Mit freundlicher Genehmigung entnommen aus dem Buch: Große Österreicher. Thomas Chorherr (Hg). Verlag Carl Ueberreuter, Wien. 1985.

Rainer Maria Rilke war schlecht für diese Zeit geeignet. Dieser große Lyriker hat nichts getan, als dass er das deutsche Gedicht zum ersten Mal vollkommen gemacht hat; er war kein Gipfel dieser Zeit, er war eine der Erhöhungen, auf welchen das Schicksal des Geistes über Zeiten hinwegschreitet.« Robert Musil ist es gewesen, der so hymnisch über den Dichter schrieb. Und Felix Braun formulierte: »Rainer Maria Rilke ist der einzige Dichter gewesen, der nicht nur Dichter war, wenn er Verse schuf. Ihm waren die Engel nicht ein Schmuck oder Anruf des Gedichts; ihm blieben Geister nicht verhüllt; er hatte teil an zwei Reichen; und wenn dem oder jenem, der ihn einen Augenblick tiefer ansah, grundlos und töricht, Tränen kamen, so geschah das vielleicht nicht über ihn, der nur ein Bote war.
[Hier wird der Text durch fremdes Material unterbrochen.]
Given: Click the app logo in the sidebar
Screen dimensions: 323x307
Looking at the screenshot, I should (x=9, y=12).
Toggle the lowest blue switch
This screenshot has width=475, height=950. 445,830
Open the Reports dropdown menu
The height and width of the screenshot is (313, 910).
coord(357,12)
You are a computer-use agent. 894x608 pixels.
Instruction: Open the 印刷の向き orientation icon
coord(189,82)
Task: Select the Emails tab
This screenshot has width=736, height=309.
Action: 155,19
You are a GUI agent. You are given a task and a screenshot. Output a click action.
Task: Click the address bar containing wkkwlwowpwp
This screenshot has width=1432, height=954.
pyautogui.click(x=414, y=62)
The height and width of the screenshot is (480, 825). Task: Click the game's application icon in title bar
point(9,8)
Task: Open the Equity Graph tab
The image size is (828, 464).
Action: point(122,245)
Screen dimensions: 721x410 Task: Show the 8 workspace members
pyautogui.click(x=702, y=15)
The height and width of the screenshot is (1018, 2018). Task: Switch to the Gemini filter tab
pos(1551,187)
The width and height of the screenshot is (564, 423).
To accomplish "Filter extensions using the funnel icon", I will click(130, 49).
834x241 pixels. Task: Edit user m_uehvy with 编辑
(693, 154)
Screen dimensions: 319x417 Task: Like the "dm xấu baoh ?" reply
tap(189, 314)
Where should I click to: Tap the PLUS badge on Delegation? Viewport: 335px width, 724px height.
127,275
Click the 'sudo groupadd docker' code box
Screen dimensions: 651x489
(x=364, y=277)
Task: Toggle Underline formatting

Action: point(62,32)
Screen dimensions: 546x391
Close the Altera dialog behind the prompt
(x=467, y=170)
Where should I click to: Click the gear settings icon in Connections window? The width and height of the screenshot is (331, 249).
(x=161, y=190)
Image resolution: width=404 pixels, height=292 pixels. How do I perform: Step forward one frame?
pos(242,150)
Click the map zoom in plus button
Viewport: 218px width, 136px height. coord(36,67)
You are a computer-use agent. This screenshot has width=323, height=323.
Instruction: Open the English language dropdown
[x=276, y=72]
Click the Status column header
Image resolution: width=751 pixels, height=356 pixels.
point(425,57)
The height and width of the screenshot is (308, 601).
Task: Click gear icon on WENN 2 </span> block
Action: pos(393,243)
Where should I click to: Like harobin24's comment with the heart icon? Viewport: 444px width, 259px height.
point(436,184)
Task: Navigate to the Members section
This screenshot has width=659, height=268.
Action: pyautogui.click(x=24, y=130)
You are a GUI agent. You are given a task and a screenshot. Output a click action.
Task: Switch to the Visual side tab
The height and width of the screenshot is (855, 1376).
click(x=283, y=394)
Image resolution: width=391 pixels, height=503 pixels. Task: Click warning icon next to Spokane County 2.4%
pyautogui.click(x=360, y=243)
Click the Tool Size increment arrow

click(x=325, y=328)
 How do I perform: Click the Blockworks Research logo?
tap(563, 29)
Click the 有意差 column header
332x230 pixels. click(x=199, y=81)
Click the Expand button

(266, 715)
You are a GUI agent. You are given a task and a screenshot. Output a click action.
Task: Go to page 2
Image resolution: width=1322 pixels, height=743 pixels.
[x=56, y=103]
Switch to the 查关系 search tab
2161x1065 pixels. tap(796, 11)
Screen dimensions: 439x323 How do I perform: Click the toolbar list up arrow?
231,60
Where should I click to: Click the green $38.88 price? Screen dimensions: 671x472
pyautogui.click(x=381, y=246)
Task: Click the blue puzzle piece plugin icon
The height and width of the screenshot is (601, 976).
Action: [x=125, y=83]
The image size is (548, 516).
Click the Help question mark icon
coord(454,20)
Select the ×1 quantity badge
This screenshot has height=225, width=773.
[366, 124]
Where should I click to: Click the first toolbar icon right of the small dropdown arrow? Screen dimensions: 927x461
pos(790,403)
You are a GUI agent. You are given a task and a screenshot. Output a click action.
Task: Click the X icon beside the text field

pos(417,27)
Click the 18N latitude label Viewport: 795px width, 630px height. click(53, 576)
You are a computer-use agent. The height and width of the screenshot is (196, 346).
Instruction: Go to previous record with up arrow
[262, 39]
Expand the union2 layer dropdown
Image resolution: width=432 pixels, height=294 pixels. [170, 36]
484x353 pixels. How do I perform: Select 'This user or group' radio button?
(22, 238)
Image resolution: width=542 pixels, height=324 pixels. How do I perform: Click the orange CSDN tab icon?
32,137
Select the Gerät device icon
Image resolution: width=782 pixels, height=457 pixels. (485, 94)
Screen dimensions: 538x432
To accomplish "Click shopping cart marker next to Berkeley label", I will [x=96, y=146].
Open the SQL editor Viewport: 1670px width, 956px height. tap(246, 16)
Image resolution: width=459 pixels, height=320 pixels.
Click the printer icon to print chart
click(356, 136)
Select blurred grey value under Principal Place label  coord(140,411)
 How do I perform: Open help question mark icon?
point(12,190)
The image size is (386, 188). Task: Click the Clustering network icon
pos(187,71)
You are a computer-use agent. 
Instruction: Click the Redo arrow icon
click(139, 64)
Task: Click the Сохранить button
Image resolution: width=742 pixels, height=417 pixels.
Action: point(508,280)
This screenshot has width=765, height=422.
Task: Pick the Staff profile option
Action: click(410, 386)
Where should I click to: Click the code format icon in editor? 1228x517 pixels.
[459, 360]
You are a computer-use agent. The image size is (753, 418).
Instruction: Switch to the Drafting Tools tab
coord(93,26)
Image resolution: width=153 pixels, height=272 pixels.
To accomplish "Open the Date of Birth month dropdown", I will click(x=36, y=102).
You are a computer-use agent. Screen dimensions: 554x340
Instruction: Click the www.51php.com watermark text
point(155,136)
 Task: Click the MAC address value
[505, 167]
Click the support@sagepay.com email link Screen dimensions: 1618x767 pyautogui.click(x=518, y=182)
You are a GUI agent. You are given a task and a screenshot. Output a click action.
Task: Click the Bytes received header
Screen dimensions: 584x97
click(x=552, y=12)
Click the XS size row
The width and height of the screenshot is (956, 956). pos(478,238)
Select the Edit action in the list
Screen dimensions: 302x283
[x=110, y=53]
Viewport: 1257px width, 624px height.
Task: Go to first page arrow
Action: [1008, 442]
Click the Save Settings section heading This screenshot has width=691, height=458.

Aber das, was hinter dem Dichter ist, das ungeheure Geistesland verrückte seine Grenze Jahr um Jahr mitten durch ihn weiter, und endlich zog es ihn ganz in sich hinein.«

Hymnen fürwahr, die dem Dichter gesungen wurden, Kränze, geflochten einem Lyriker, dessen Namen zum Symbol einer Stimmung geworden ist, ja zum Synonym für Poesie schlechthin. Rainer Maria Rilke ist einer jener Großen der deutschen Sprache, die im Gedicht ihre Erfüllung fanden und selbst dort, wo sie erzählten, die gedichtähnliche Form wählten: Rilkes wohl noch immer populärstes Werk, ein Werkchen eigentlich, »Die Weise von Liebe und Tod des Cornetts Christoph Rilke«, ist wohl das beste Beispiel dafür. Generationen haben es verschlungen, haben die paar Seiten gelesen, auf denen ein Genie der Sprache niedergelegt hat, was für sein gesamtes Werk gelten mag: Empfindsamkeit.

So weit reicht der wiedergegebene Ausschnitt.